Market remains tight, especially on broken.

March/April crab landings in Thailand and Indonesia improved 10-15% above February but Jumbo yield continued to be poor at only 15-18% of the natural breakdown. Extreme hot weather in the Philippines created poor landings with crab sizing small to medium (10-15pcs/kg), poor crab quality and distorted breakdown. Majority of importers are reporting very low inventories with a very strong demand for jumbo and claw. Expect prices to increase over the next 30 days.

SHRIMP (frozen)
Black Tiger
Supplies remain extremely tight on 16/20 count and larger shrimp due to current raw material shortages. Shortages have been caused to some extent because higher prices encouraged local farmers to sell and start a second crop sooner than usual. 13/15 count shrimp are especially tight and raw material shortages are expected to continue until next seasons product arrives during the summer months. Expect pricing to soften slightly at that time on the larger sizes but not like they have in past years.

White Shrimp
Over the past 4-5 years, Pacific white shrimp pricing has been relatively steady except for a sharp but short increase in the summer of 2008 due to high fuel costs. Current conditions however with decreasing shrimp harvest volumes and the strong baht continue to drive vannamei prices up gradually in Thailand. Expect this trend to continue throughout 2010 as the strength of the Thai baht remains a major concern. The expected production volume will be equal to that of 2009, but with increased demand expect prices to rise 10% in 2010.
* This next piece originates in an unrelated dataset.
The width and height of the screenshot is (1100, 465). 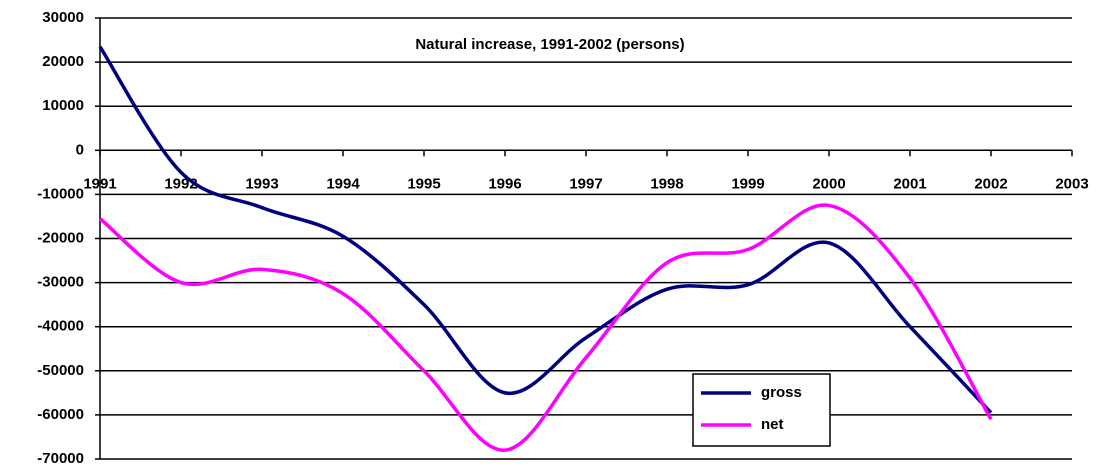 What do you see at coordinates (910, 184) in the screenshot?
I see `x-tick-label: 2001` at bounding box center [910, 184].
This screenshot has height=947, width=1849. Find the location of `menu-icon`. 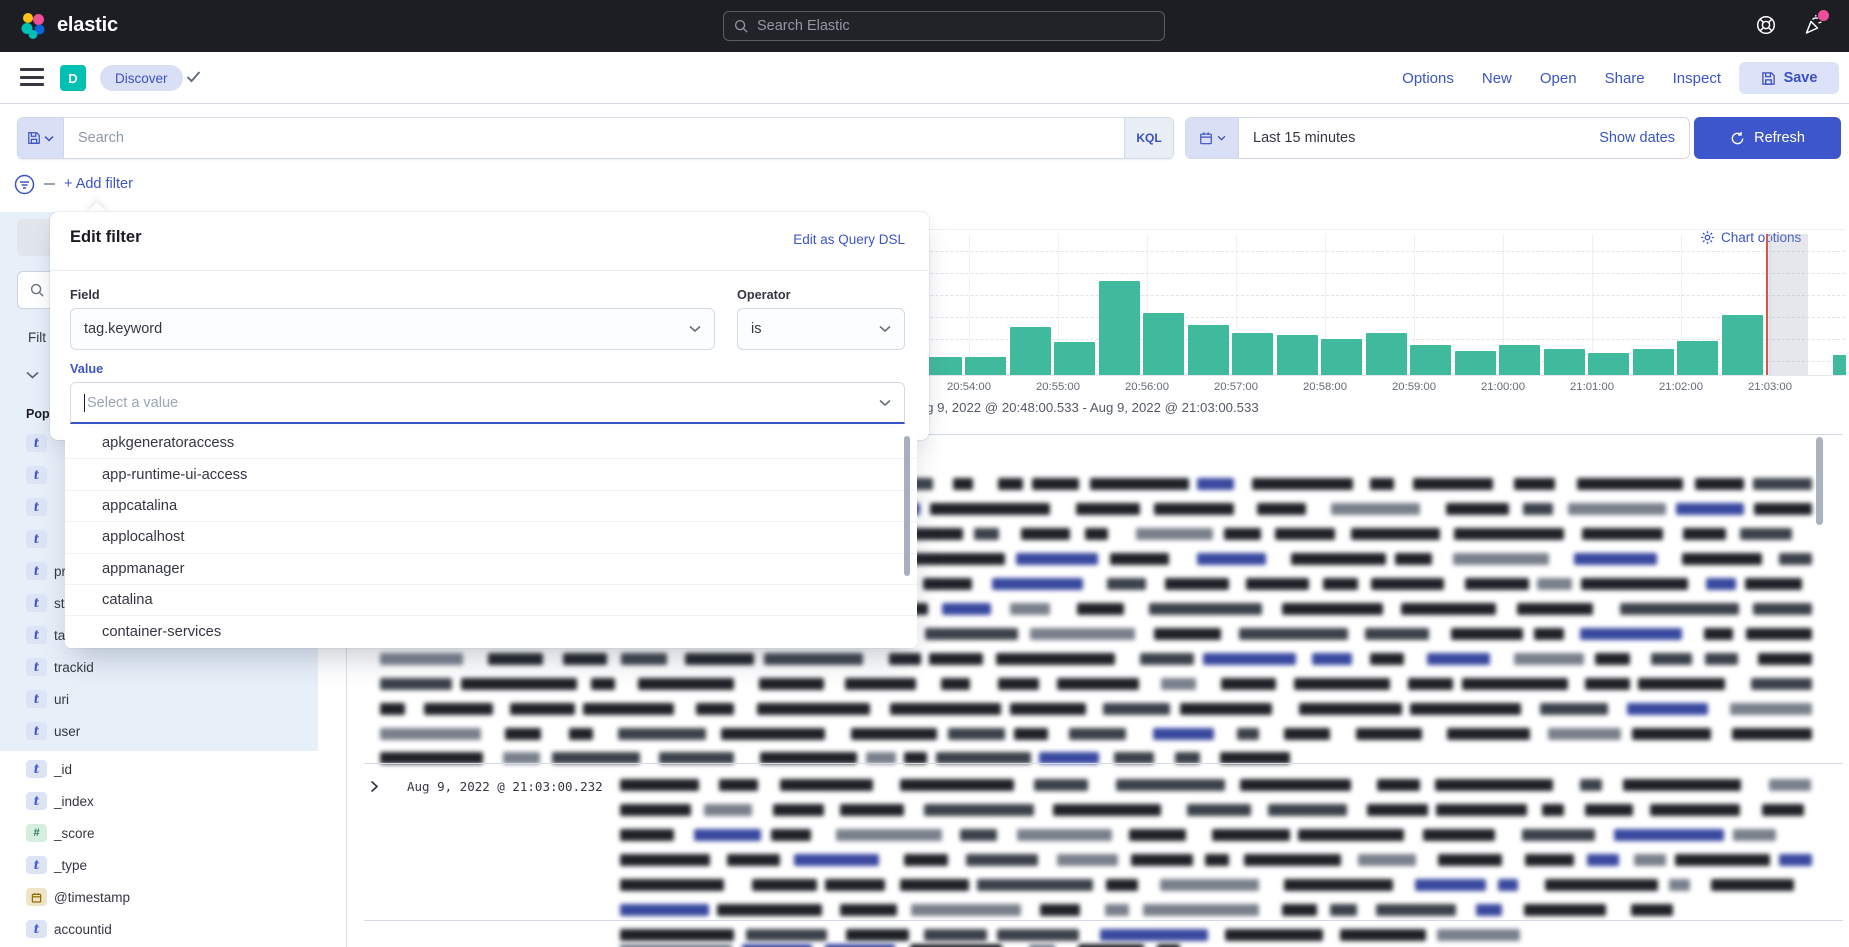

menu-icon is located at coordinates (32, 78).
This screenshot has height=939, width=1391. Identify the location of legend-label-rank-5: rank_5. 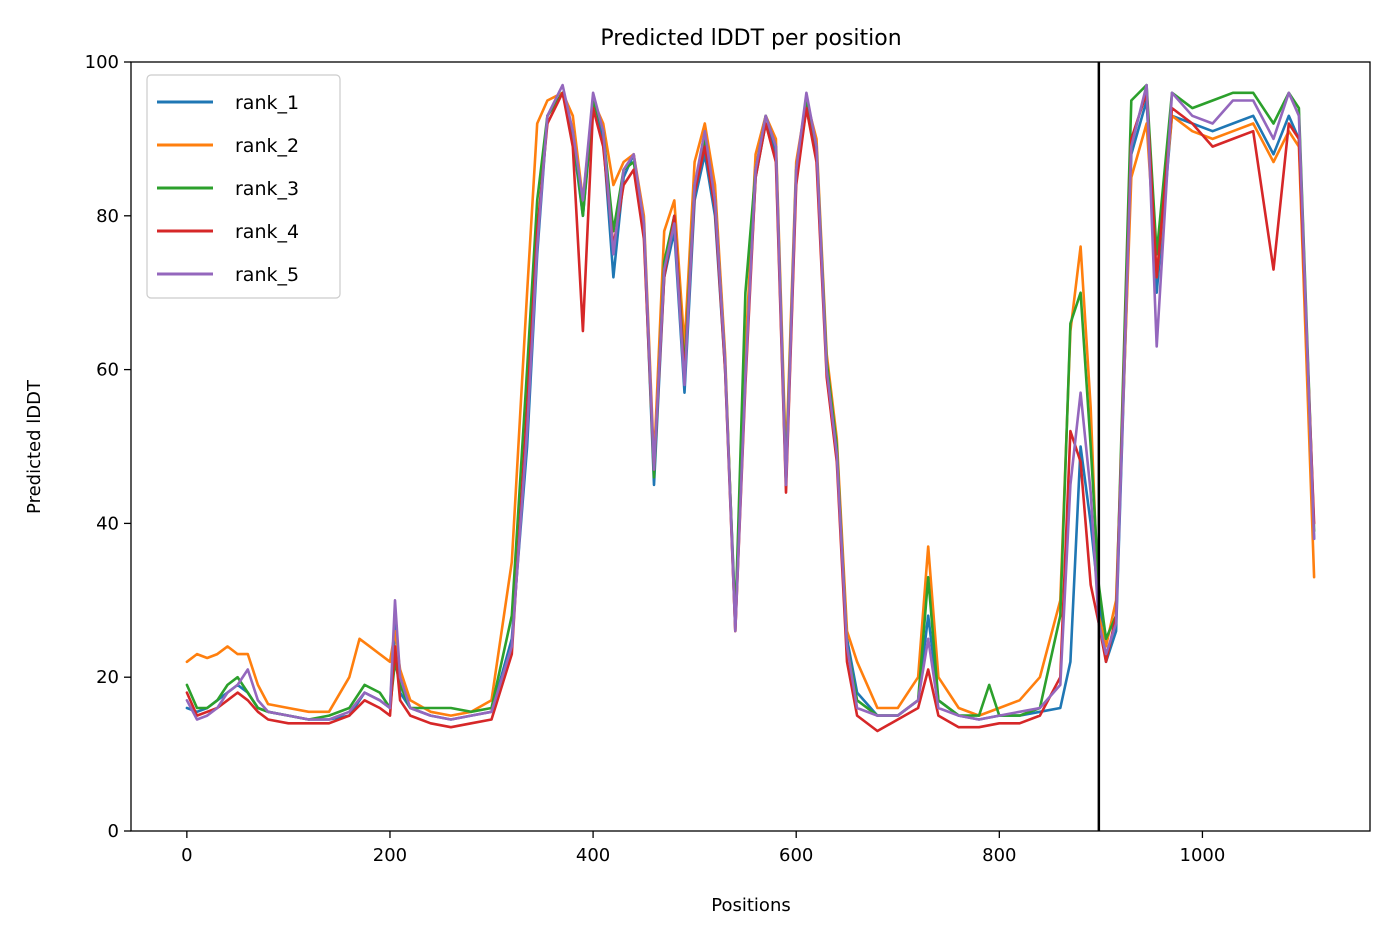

Closed and open areas are yielding 45% 20/30’s, 45% 10/20’s and 10% U/12’s and U/10’s. Closed area trips are 18,000 lbs each and boats are averaging 2,500 lbs per day in open areas. U-10’s & U-12’s continue to be very short. Prices expected to remain stable.

U.S. remains the main market for Chinese tilapia, accounting for about half of Chinese exports. Mexico continues to be the second major importer followed by Russia. Russian imports showed largest percentage gains in 2009 as it made up for lower quantities of Vietnamese pangasius with higher imports of Chinese tilapia. China exported some 21,900 MT to the Russian market in 2009, 28% more than the previous year. Supply is good and prices are expected to drop slightly during the summer.

Smaller salmon supplies are very limited which is forcing processors to utilize the larger fish. U.S. salmon imports remain poor due in part to the continued production challenges in Chile. U.S. salmon fillet/steak imports during the first two months of this year were 7% less than 2009. The whole Atlantic salmon market continues to track upward due to restricted supplies. Salmon prices could peak relatively soon.

Current Market Status for imported catfish holding very steady. Prices should hold steady through the summer.

Squid landings continue to be very limited on the Atlantic coast. Vessels have struggled to find any significant amounts of squid as poor weather has continued during the spring months. Ample inventories currently exist, but if current poor landings continue there will be shortages by early summer. Price increases have already begun.